Je ne pus m’empêcher de rire, pas un petit rire, non, j’éclatai de rire. Sa parole. Sa parole. Quelle parole ?

- Ta parole, Lucie ? Elle ne vaut rien ta parole ! De toute façon, vas-y, raconte ça à qui tu veux. Au moins si on m’envoie en désintox, je ne me soucierai de rien, j’aurai un toit, de la nourriture, des soins. Je n’aurai plus à me préoccuper de faire en sorte que Camille et Nolan restent dans leur chambre quand mon père se défoule sur moi parce qu’il est bourré. Je n’aurai plus à retarder l’heure de mon retour chez moi, parce que je sais d’avance que mon père aura bu et qu’il me frappera, pendant que ma mère tout aussi éméchée le regardera faire en rigolant. Alors sous mes airs de rebelle, je ne suis rien, juste une fille perdue et brisée. Tu sais, peut-être que ça t’amuse de faire du mal aux autres, mais crois-moi, l’humiliation que tu fais vivre au quotidien à tes victimes, c’est vraiment horrible. Tu n’imagines pas parce que tu n’as pas peur, parce que ta vie ne tient pas à un seul et unique petit fil, parce que tu n’es pas au bord du gouffre, parce que tu n’es pas mal dans ta peau, parce que personne ne t’humilie. Alors ta parole tu peux te la garder Lucie, parce que je ne veux rien d’une fille comme toi, qui ne vaut pas plus que mes chers géniteurs, lui répondis-je, avant de baisser la tête puis de me passer la main sur les yeux pour empêcher mes larmes de couler.

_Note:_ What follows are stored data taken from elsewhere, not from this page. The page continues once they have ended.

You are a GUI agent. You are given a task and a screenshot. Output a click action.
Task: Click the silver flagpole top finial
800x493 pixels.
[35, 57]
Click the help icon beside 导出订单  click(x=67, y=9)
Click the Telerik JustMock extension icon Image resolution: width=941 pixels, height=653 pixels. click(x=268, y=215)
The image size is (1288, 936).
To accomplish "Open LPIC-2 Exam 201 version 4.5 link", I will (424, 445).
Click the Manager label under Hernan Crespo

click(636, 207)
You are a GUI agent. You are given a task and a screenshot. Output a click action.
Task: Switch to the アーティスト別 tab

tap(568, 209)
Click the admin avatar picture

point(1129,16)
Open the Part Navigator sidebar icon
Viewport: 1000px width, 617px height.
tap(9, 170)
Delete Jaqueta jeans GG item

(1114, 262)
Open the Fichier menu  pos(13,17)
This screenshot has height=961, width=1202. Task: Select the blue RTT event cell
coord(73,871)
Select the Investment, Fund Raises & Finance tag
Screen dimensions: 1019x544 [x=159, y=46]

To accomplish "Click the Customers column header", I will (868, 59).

- Je suis désolée, je ne me rendais pas compte du mal que je faisais. Je ne savais pas !

- Tu ne savais pas, bordel ?! Mais tu te fous de ma gueule ou quoi ?!?

- Non, je te jure.

- Va au diable Lucie ! m’exclamai-je avant de partir pour de bon, la plantant au milieu de la ruelle. J’avais des envies de meurtre et je devais au plus vite m’éloigner d’elle, sous peine de faire demi-tour et de l’égorger.